-- Entries supplied follows --

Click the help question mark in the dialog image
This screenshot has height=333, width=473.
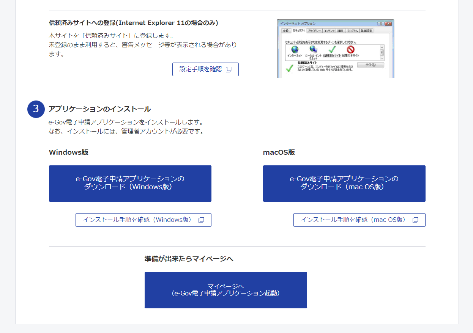point(380,24)
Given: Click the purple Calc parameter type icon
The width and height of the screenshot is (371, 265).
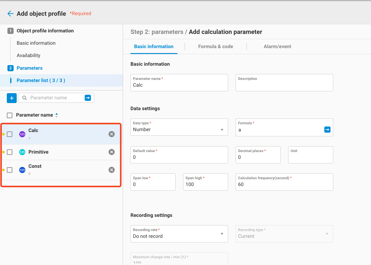Looking at the screenshot, I should [22, 134].
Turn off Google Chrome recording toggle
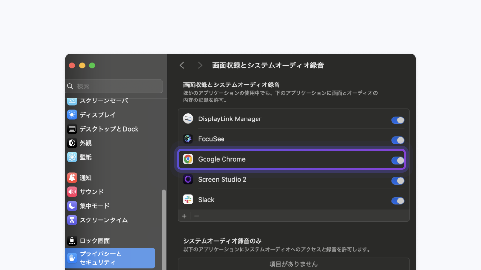 click(x=397, y=160)
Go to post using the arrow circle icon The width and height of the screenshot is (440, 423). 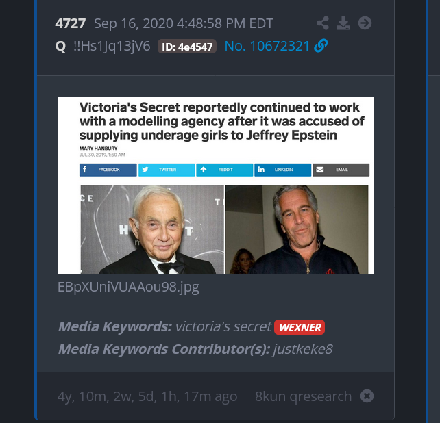365,23
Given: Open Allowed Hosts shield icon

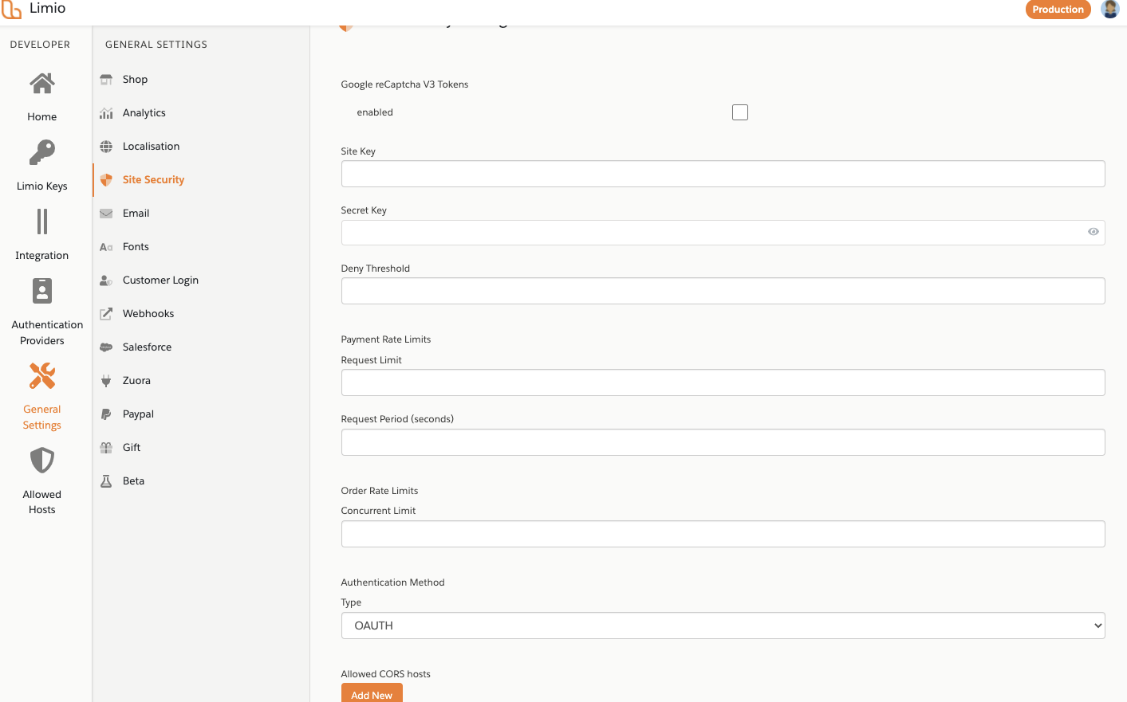Looking at the screenshot, I should click(42, 461).

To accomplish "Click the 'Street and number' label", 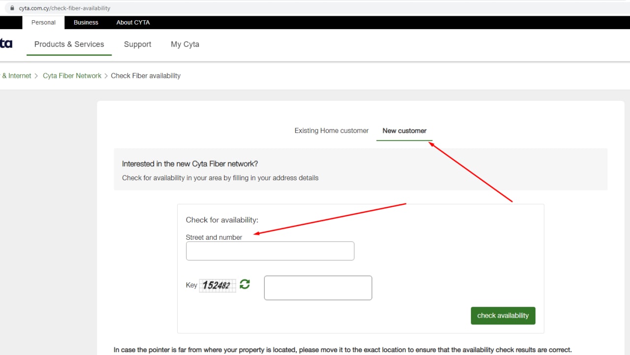I will (214, 237).
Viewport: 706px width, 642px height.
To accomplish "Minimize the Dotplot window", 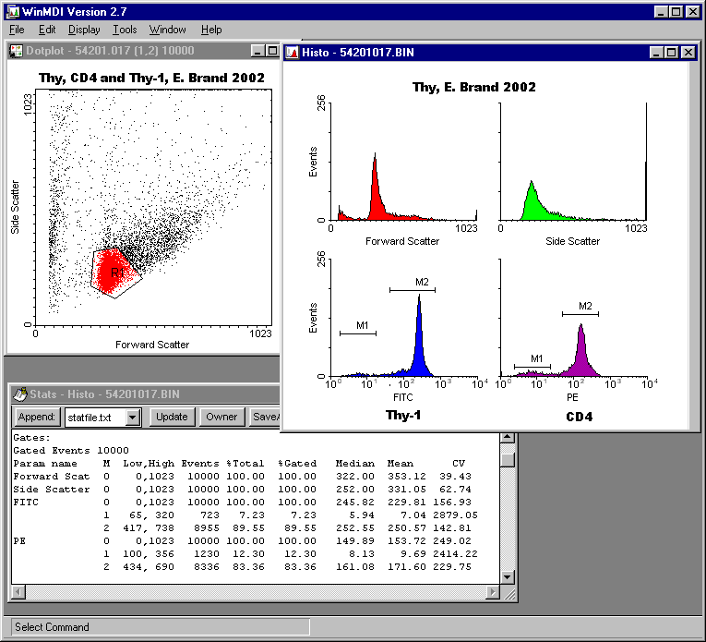I will click(257, 52).
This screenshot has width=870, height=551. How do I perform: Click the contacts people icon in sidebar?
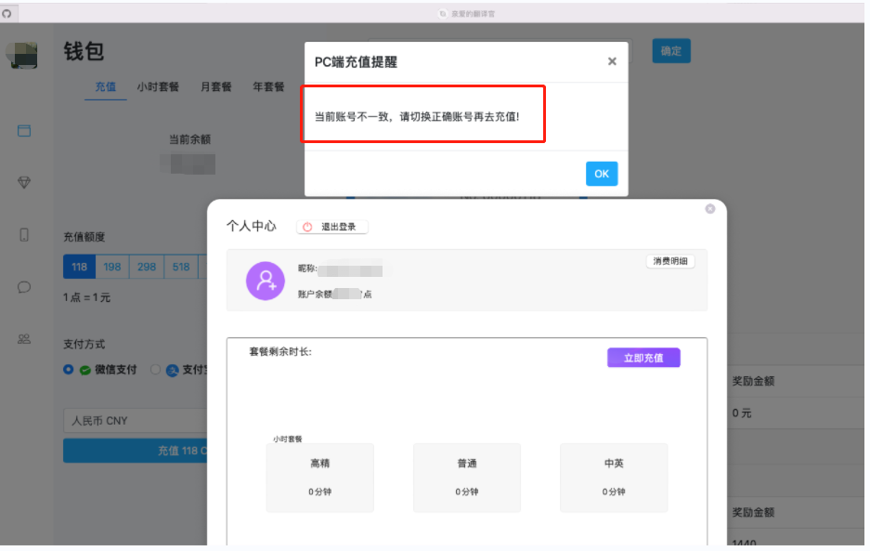click(24, 339)
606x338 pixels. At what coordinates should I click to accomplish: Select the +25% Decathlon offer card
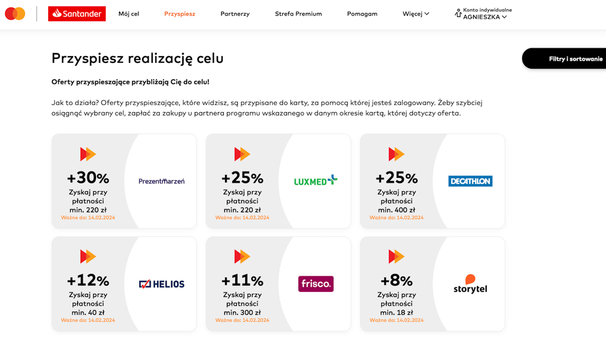[432, 181]
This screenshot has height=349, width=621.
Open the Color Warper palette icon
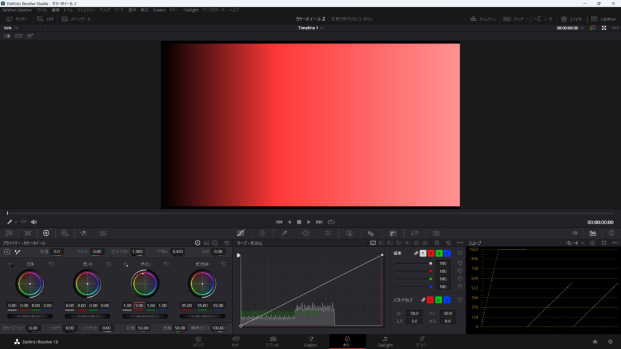262,233
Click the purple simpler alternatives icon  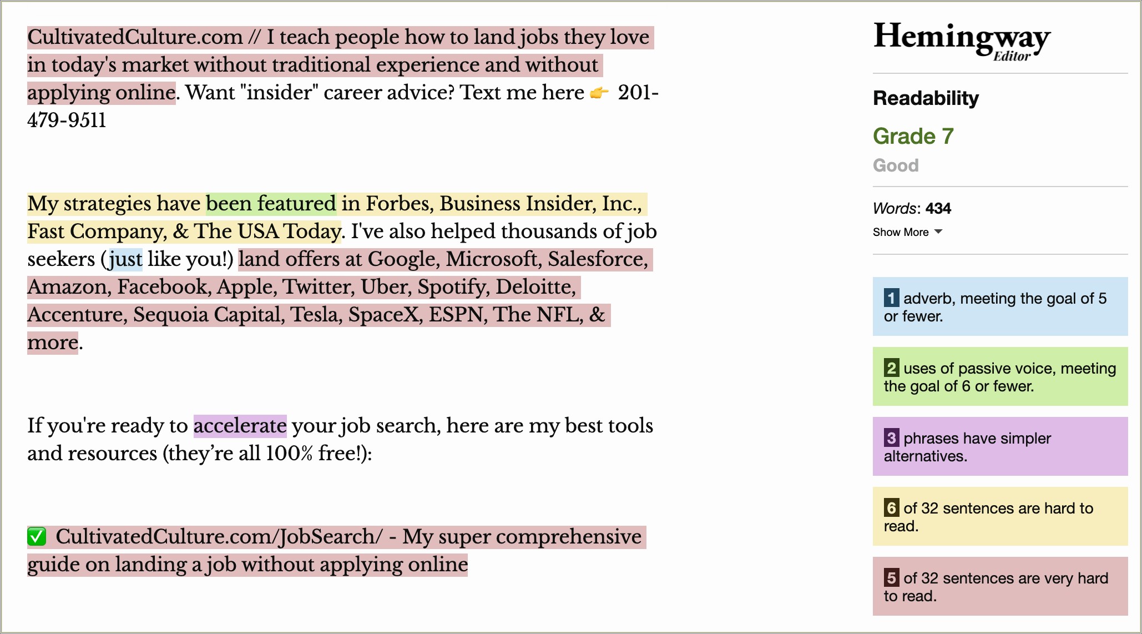point(890,439)
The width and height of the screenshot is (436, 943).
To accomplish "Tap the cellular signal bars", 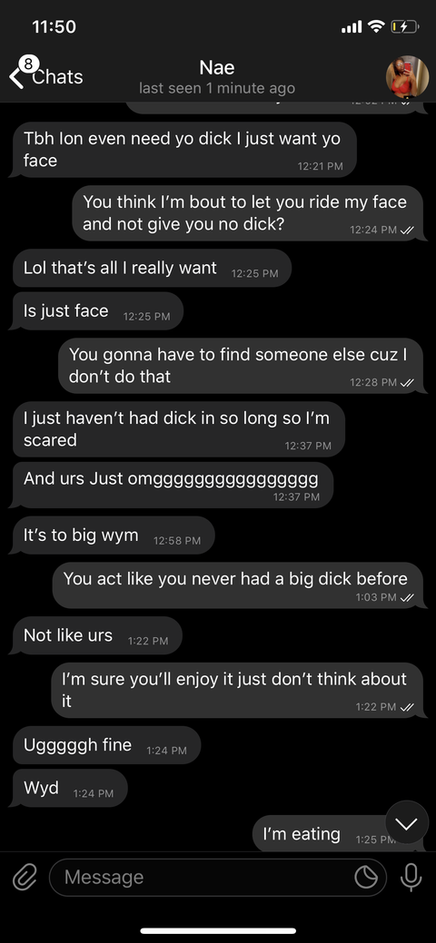I will (352, 27).
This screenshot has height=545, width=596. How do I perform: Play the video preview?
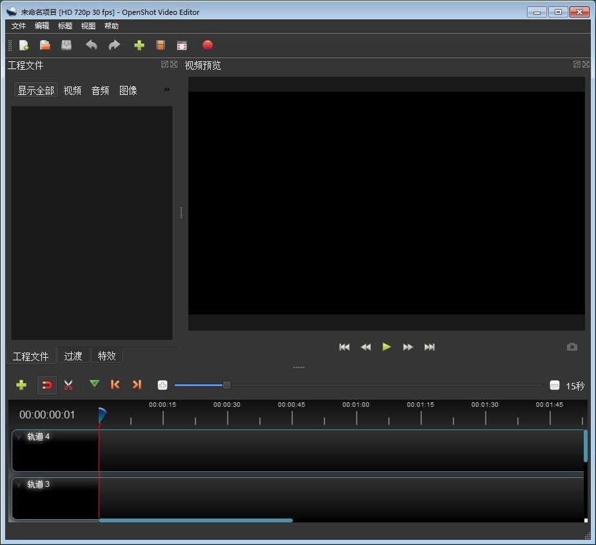(x=386, y=347)
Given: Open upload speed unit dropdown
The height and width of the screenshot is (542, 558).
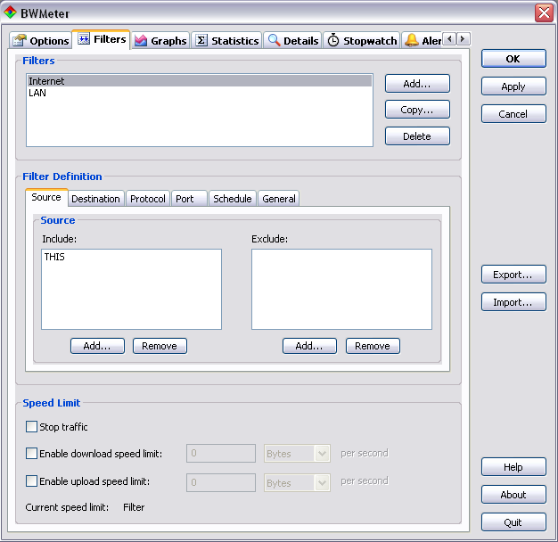Looking at the screenshot, I should [322, 482].
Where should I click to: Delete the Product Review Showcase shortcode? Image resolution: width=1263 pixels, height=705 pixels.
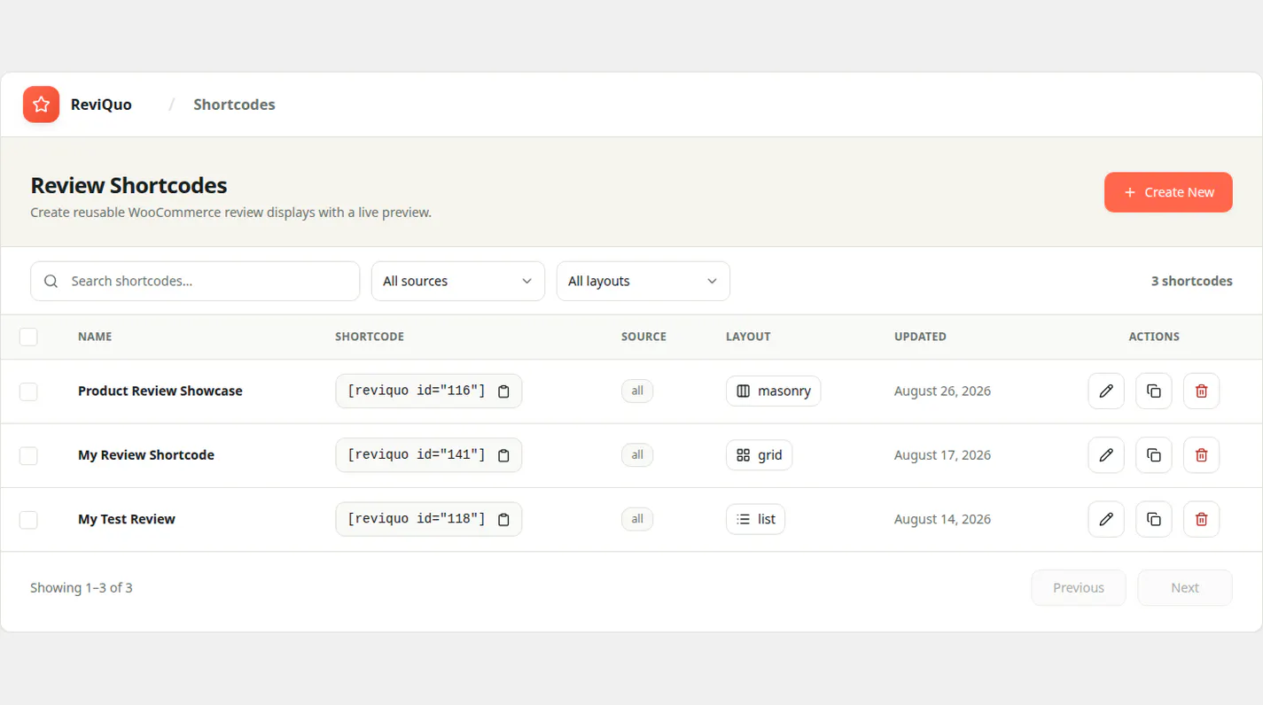click(x=1202, y=391)
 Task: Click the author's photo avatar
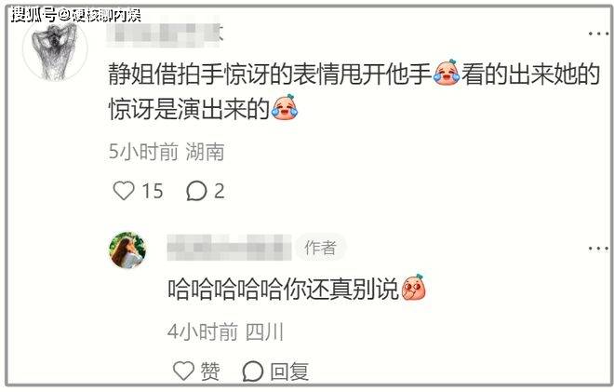127,250
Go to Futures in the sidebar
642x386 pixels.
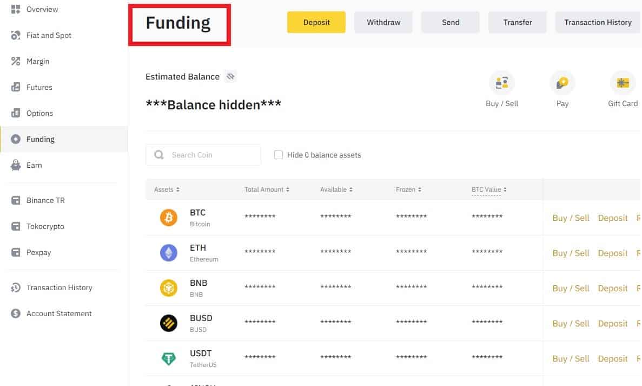pos(39,87)
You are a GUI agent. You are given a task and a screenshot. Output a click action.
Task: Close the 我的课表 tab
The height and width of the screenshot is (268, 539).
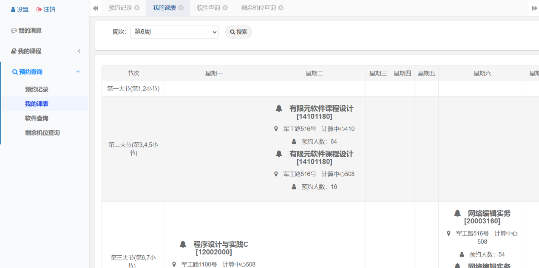pos(181,8)
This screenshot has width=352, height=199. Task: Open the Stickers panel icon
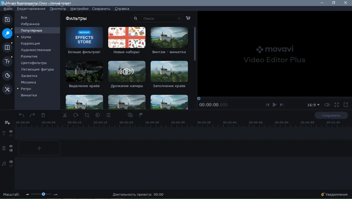click(x=7, y=76)
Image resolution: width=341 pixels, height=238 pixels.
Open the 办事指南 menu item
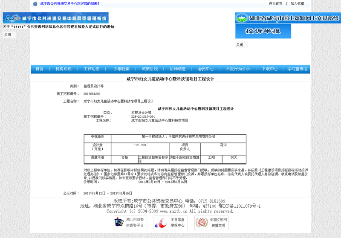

-- Entries supplied concluded --

Leaving out all pictures, print exactly the lines above from the one containing "Where should I" through the last line of the entries.

Where should I click to: Delete the Product Review Showcase shortcode? Image resolution: width=1263 pixels, height=705 pixels.
click(x=1202, y=391)
 Task: Click the author's photo avatar
127,250
Go to Futures in the sidebar
642x386 pixels.
pos(39,87)
You are a GUI agent. You are given a task and a screenshot. Output a click action.
Task: Close the 我的课表 tab
The height and width of the screenshot is (268, 539).
pos(181,8)
This screenshot has width=352, height=199. Task: Open the Stickers panel icon
click(x=7, y=76)
Image resolution: width=341 pixels, height=238 pixels.
Open the 办事指南 menu item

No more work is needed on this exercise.